DATA FOR PROCESSING:

* start *

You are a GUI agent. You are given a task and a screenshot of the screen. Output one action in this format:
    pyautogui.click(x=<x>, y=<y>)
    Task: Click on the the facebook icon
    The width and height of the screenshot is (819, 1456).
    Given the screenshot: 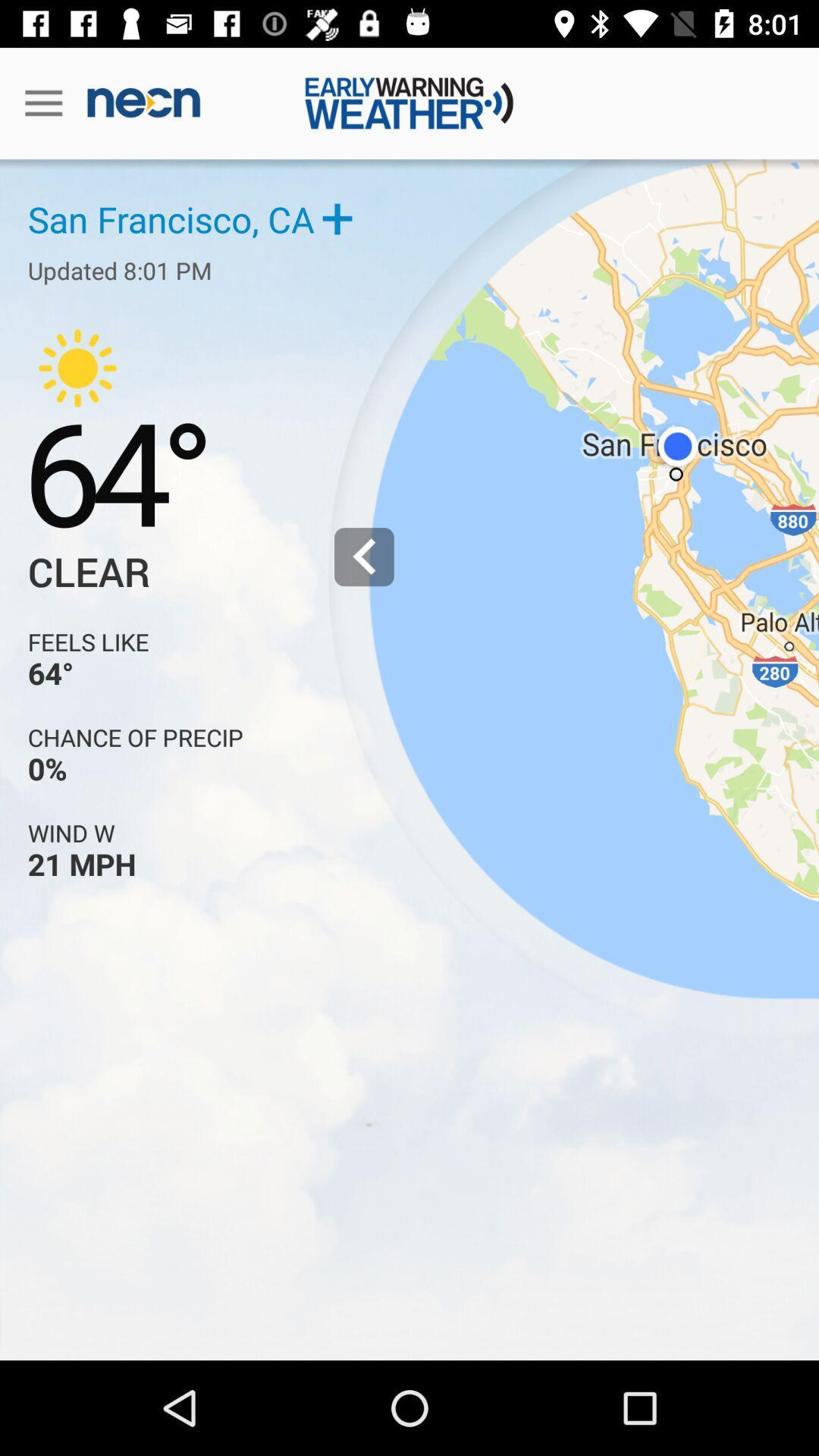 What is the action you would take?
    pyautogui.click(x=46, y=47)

* end *
* start *

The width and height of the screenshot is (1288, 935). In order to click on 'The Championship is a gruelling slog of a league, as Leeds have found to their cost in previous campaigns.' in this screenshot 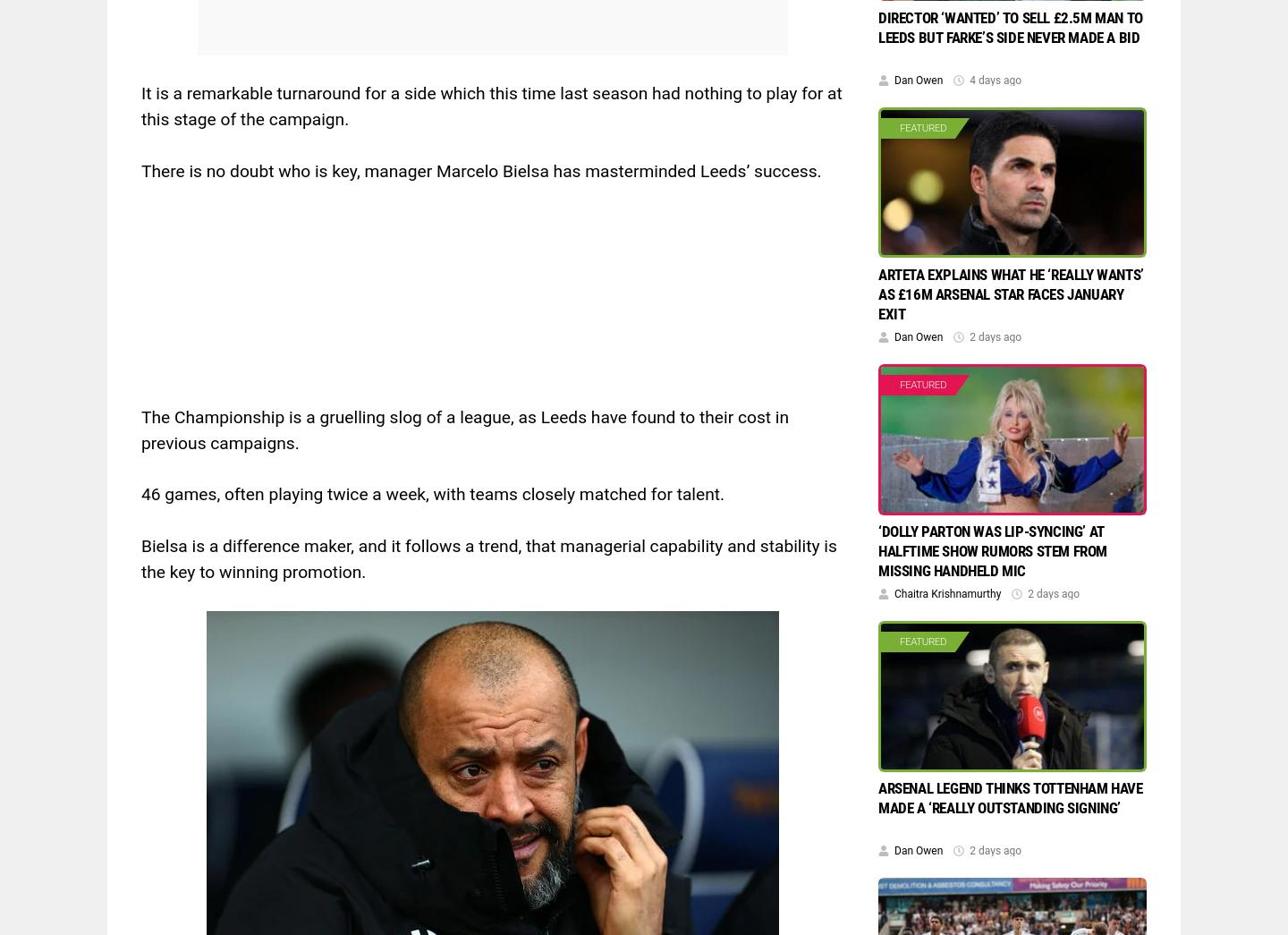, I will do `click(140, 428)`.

* end *
* start *

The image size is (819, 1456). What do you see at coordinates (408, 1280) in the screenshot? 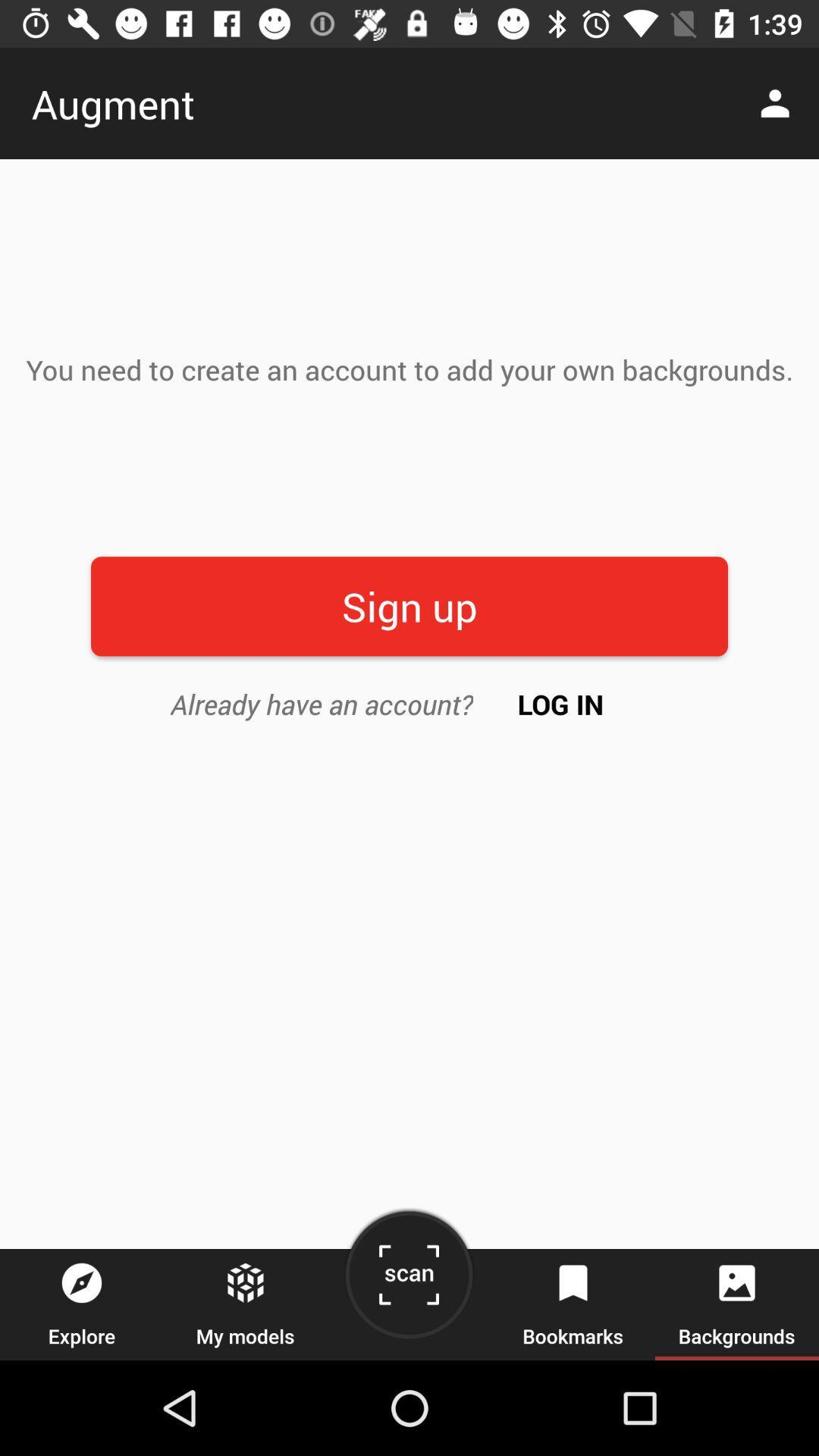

* end *

GOAL: Render the lines above, from the line containing "You are a GUI" through the line containing "The width and height of the screenshot is (819, 1456).", both inclusive, as a numbered list, leaving out any blank lines.

OUTPUT FOR THIS EXERCISE:
1. You are a GUI agent. You are given a task and a screenshot of the screen. Output one action in this format:
2.     pyautogui.click(x=<x>, y=<y>)
3.     Task: Click on the the facebook icon
4.     The width and height of the screenshot is (819, 1456).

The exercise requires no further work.